A minchia ‘nto culu ‘i l’autri è nfilu ‘i capiddru.
In italiano corrente: Il pene nel culo degli altri è come un filo di capelli. O meglio, le disgrazie altrui appaiono sempre di minore intensità, anche se così abbiamo perso gran parte della carica che il proverbio aveva.

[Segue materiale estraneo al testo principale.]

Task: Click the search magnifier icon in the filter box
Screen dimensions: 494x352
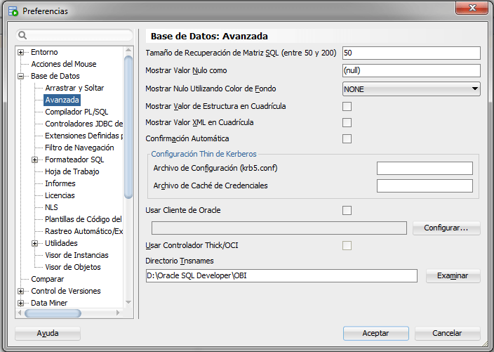Action: [23, 35]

In pratica, anche se ho capito il concetto e tento di metterlo in pratica, ognuno ha le sue pene; le mie sebbene sembrano insormontabili sono una minchia piccolina, una cosa da niente praticamente. Sergio sa cosa si intende, fatevelo spiegare da lui. Perciò io devo fare la mia parte a non lamentarmi troppo, a non preoccuparmi della minchia nel culo degli altri e a tentare di iniziare ogni giorno con un sorriso e con tanta voglia di fare. Incurante di cosa abbia conficcato nel deretano. Mi sembra cosa fattibile…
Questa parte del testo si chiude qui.